• _Your task_:
How many lines in the listing below contain the word "Open"? Case counts. Reply with the number alone.

• _Records supplied_:
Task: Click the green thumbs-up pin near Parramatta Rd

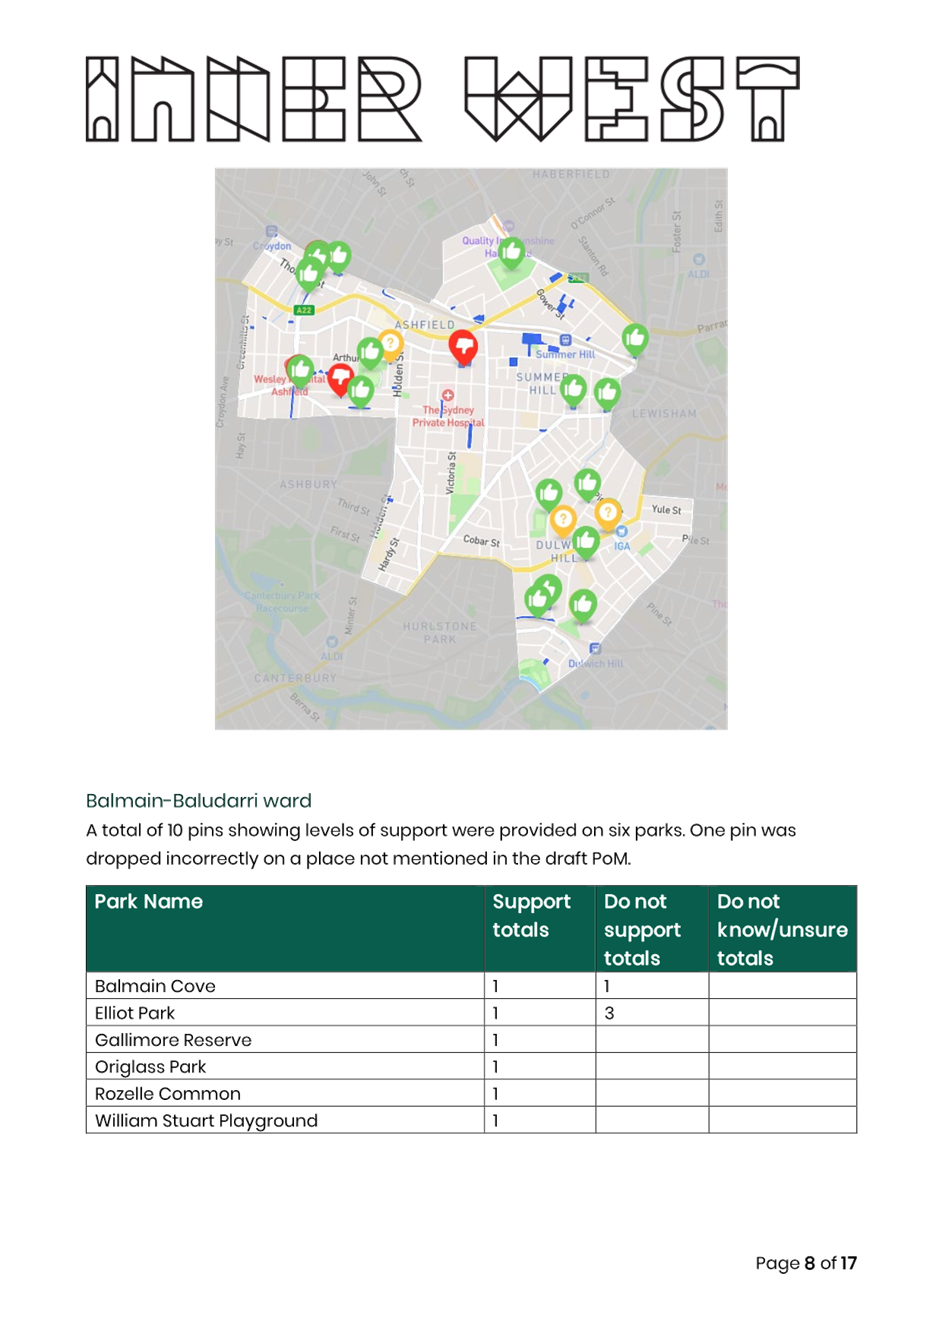Action: [x=635, y=339]
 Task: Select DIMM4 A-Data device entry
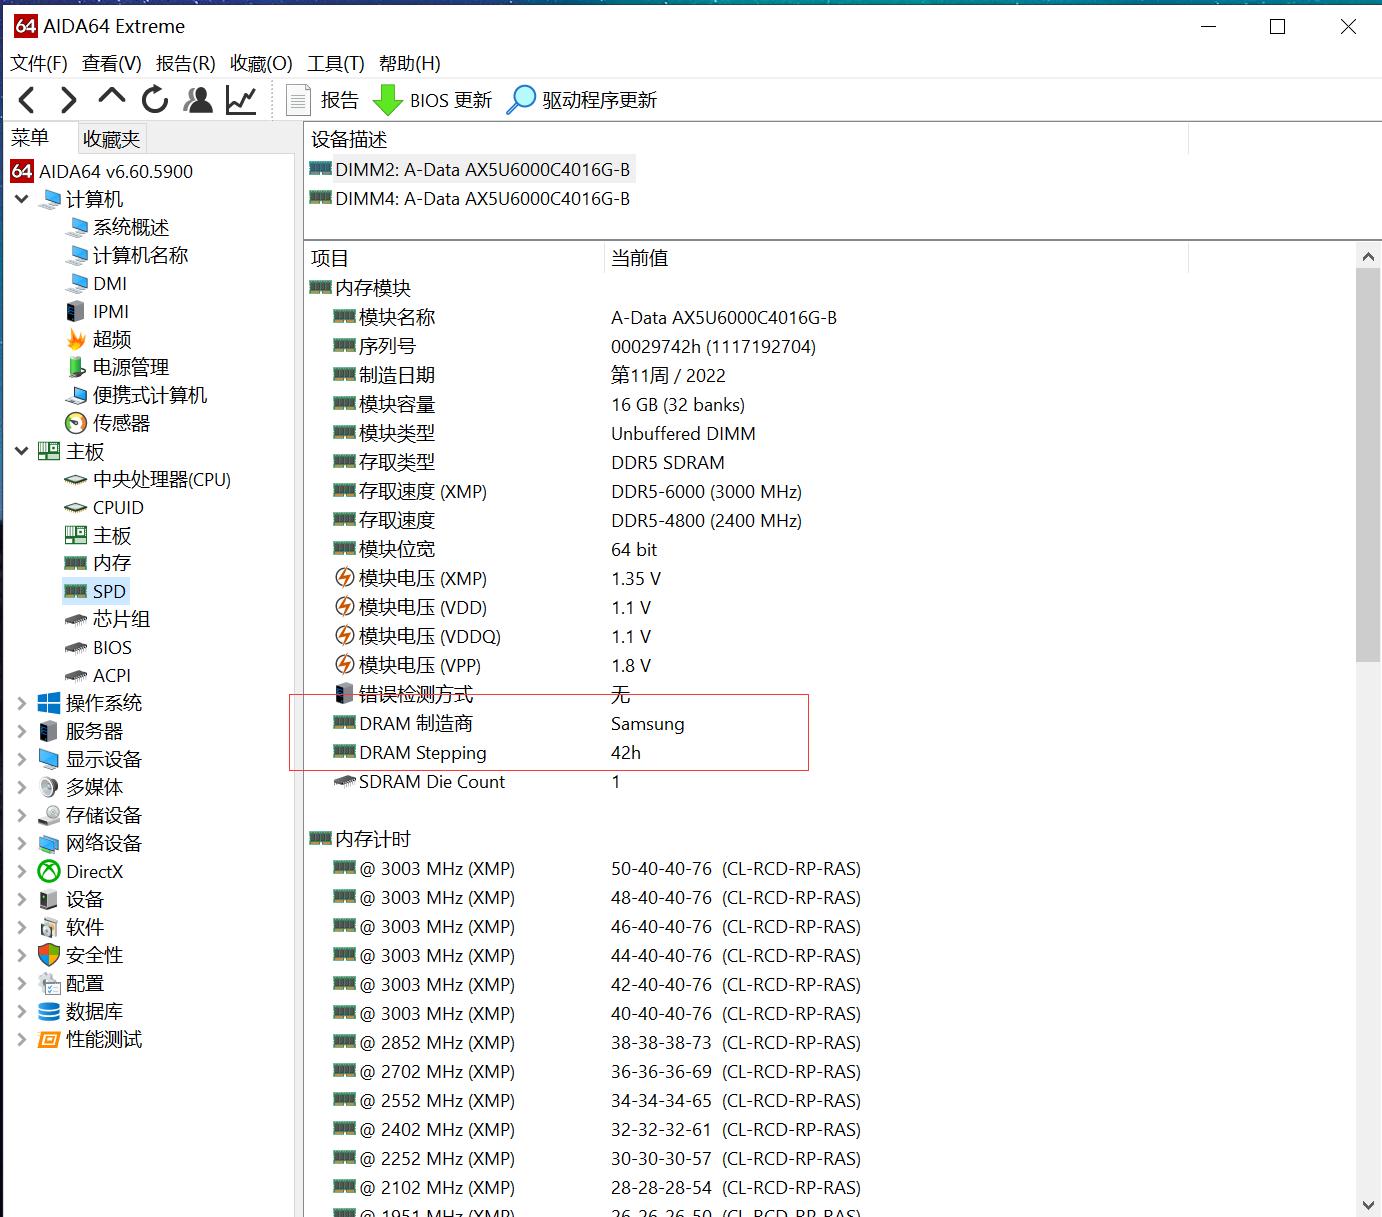click(x=482, y=198)
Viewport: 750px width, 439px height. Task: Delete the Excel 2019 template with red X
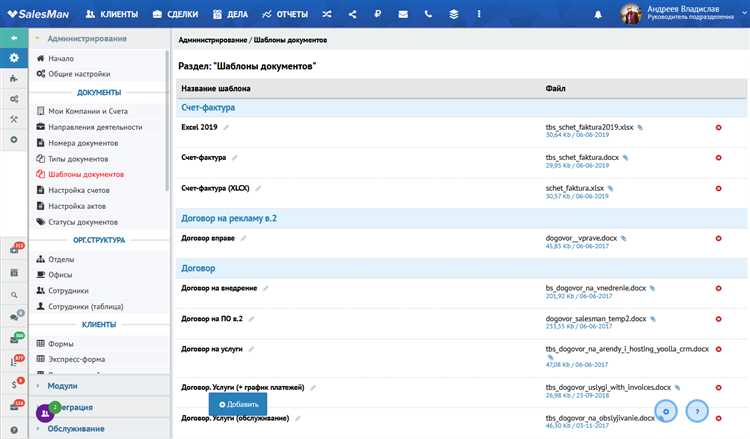click(718, 127)
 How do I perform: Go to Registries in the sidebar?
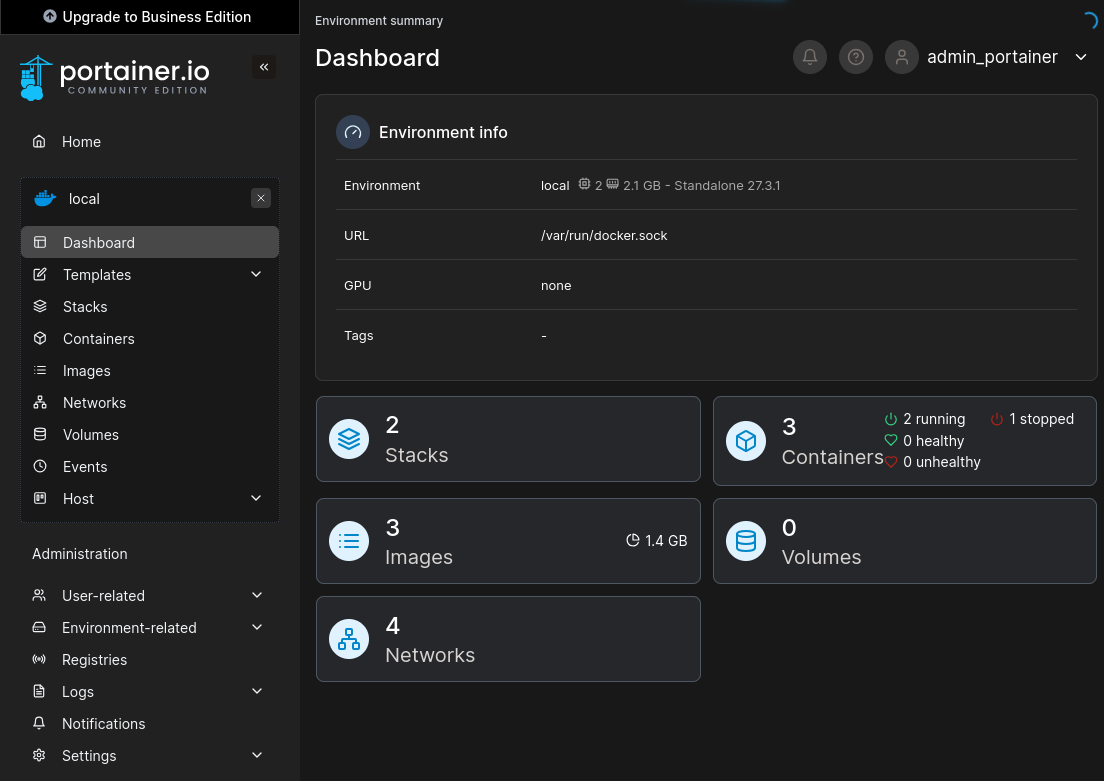point(94,660)
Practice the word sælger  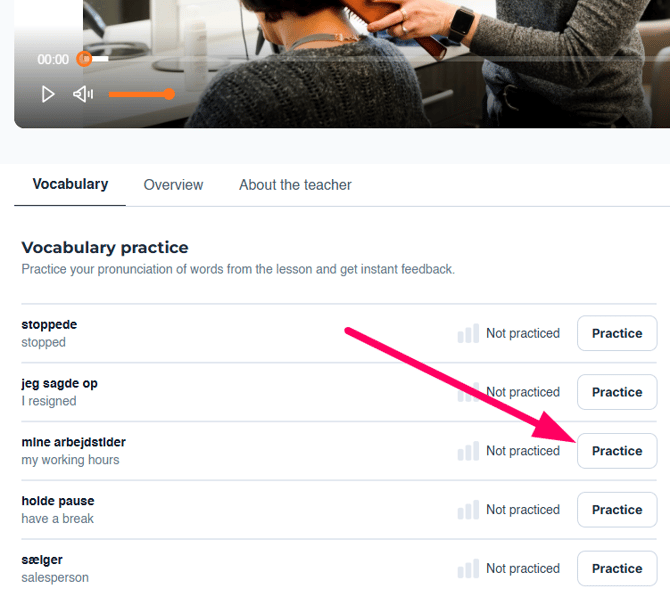[x=616, y=568]
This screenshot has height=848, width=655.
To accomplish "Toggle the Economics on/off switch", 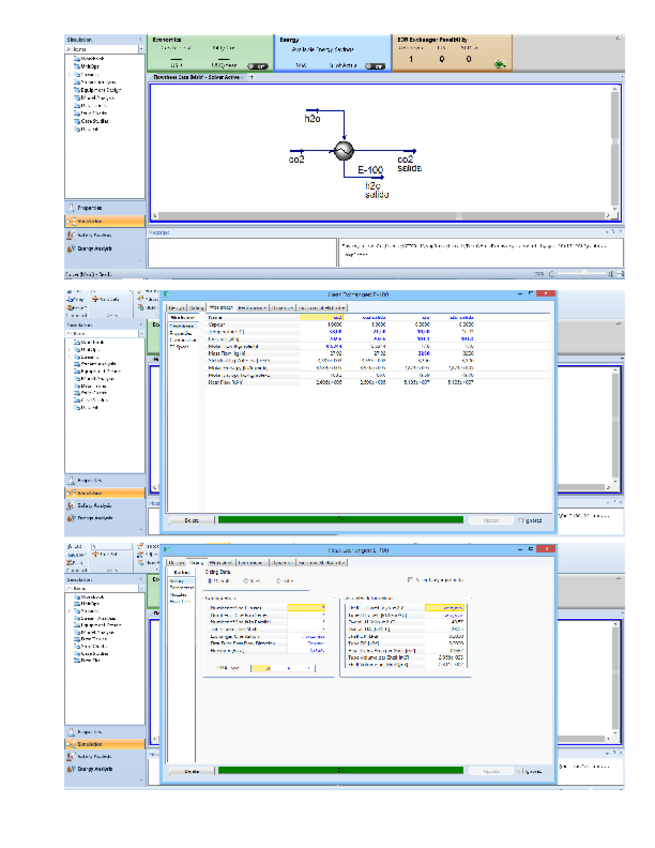I will tap(255, 66).
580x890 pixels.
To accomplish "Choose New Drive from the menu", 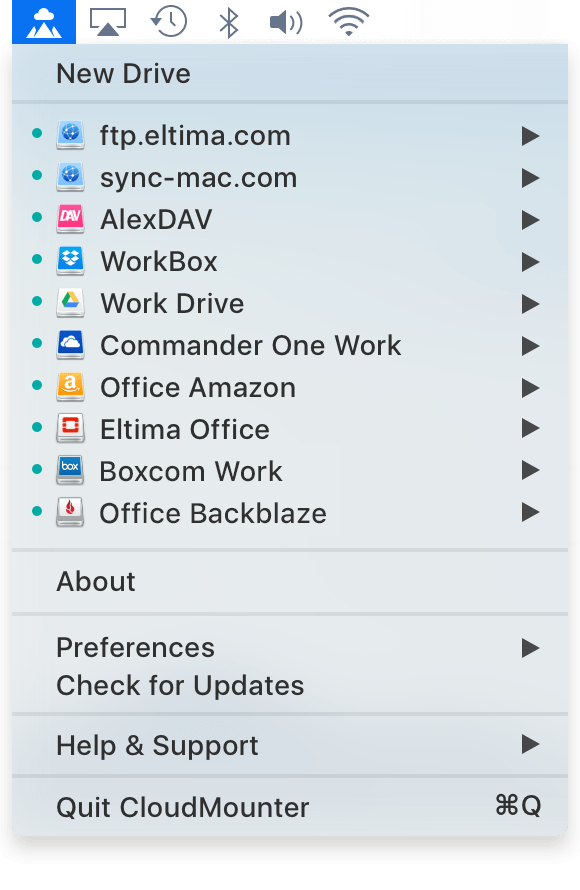I will click(x=290, y=74).
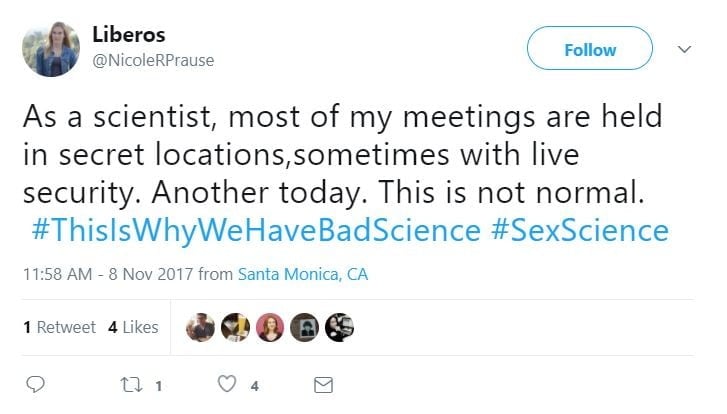The height and width of the screenshot is (414, 727).
Task: Open the @NicoleRPrause handle
Action: coord(153,60)
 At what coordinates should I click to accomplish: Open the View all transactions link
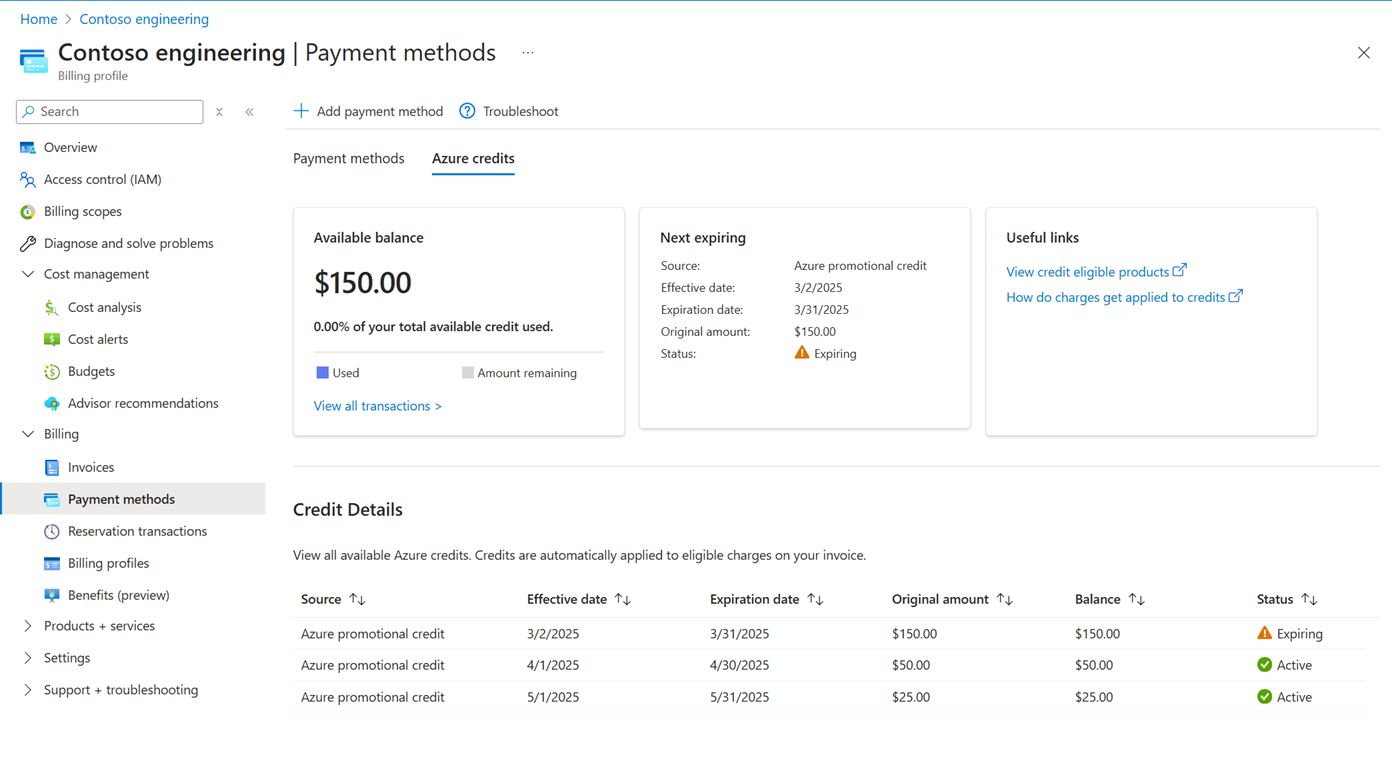tap(377, 405)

• _Result of this exercise_:
2